Unicorn "Playing With Light" -
I was only half serious about the $150. I was just pushing MainConcepts. It's of course up to j_jason. I have a dual amd 1900 and can do dvd full frame almost real time with mainconcepts. I was shocked when I learned this.
Hopefully the links I found added value.
As far as bang for your buck or speeding up your web surfin and all other pc processes, and economist would say a consumer would spend their $150 on what the consumer (not you nor I) would say adds the most value. I'm sure jason will do the same.
In other words, the marginal value of the 'one trick pony' may well exceed the entire benefit of the faster cpu. In fact, the value of speeding up all other processes may be zero. So your argument really falls flat.

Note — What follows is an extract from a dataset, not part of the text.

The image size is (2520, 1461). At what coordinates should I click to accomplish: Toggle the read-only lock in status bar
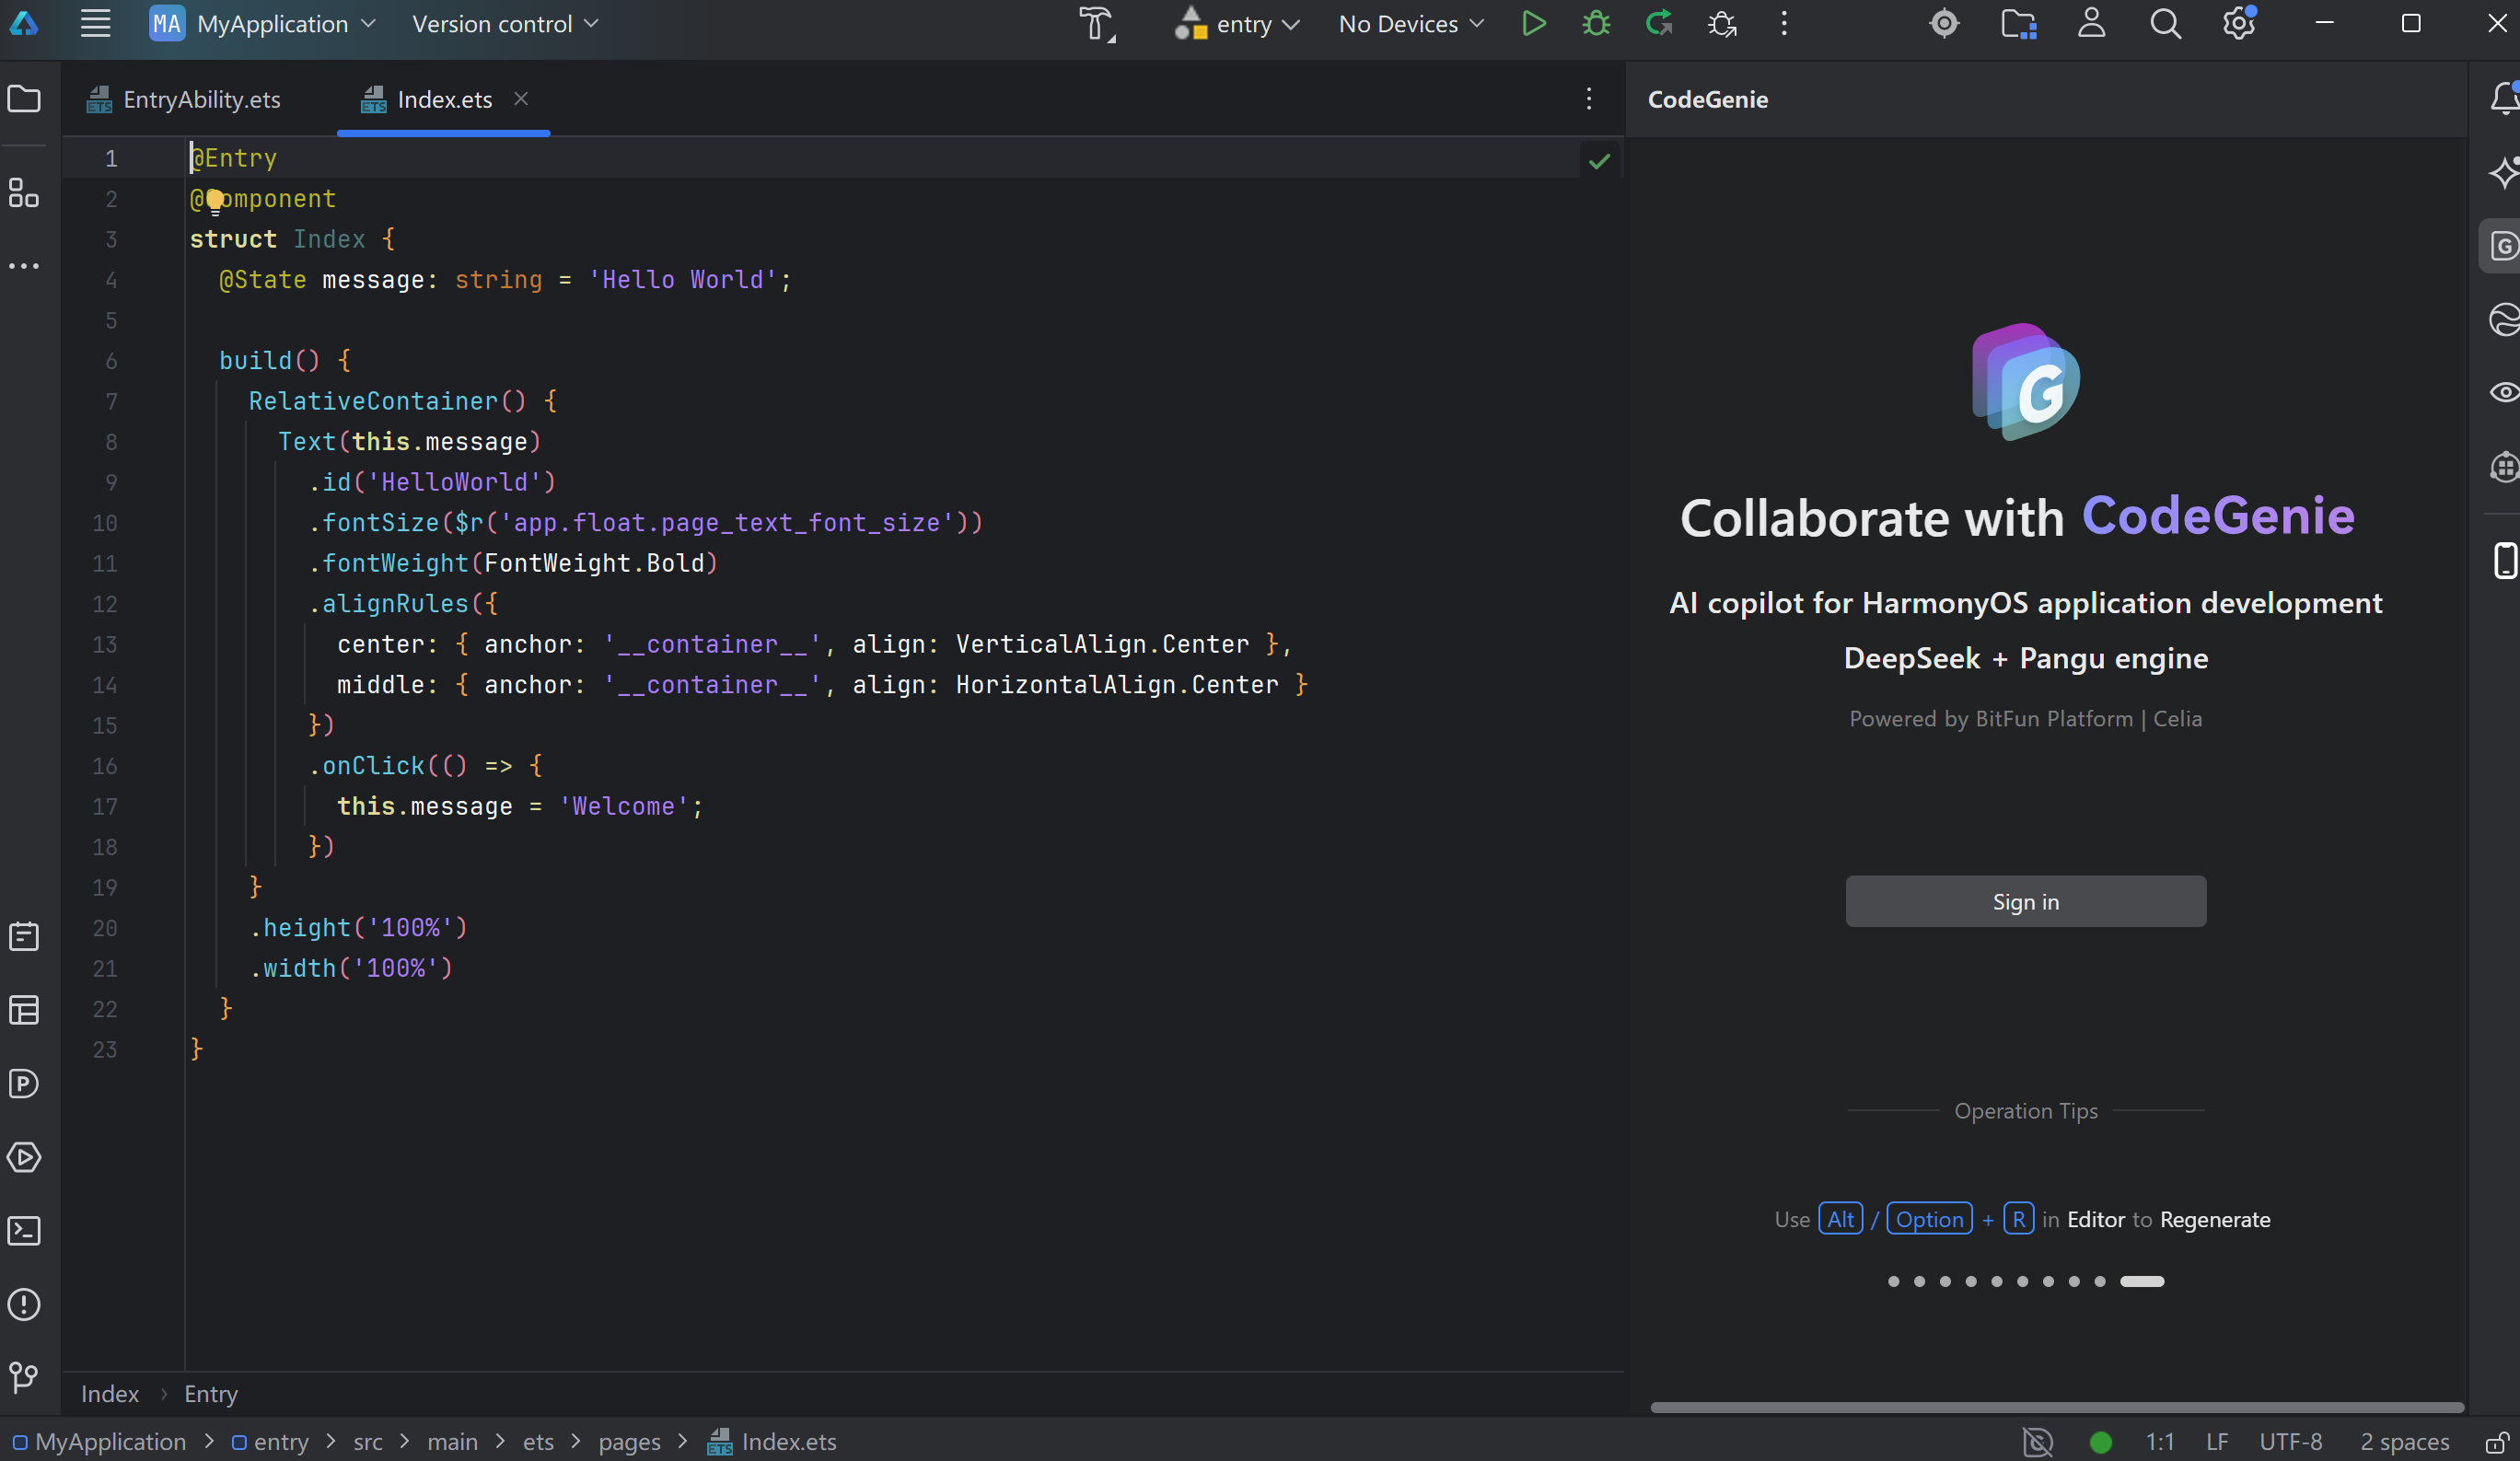coord(2496,1442)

I'm only saying this because you wanted to point out why I was wrong, but didn't want to give any info about bigger faster machines. No offence intended. After all, I am a weee tod. -
Enable DMA for your HD if you haven't already. That makes a big difference.
Shifted from PIII 800 to PIV 2.4 GHz few days back. VCD to VCD is faster than real time. Dr.Divx (when it does not crash) encodes faster than real time with 2 pass encoding for same job. Encoding to MPEG2 is double to triple real time depending on filters used.
Set up TMPGEnc using wizard for batch encode. Start the encode and then click the switch off PC when finished checkbox. Then go to sleep. By morning the job is done and the PC is switched off automatically at the end of it.
BTW if you do not use the wizard, the checkbox doesn't appear!!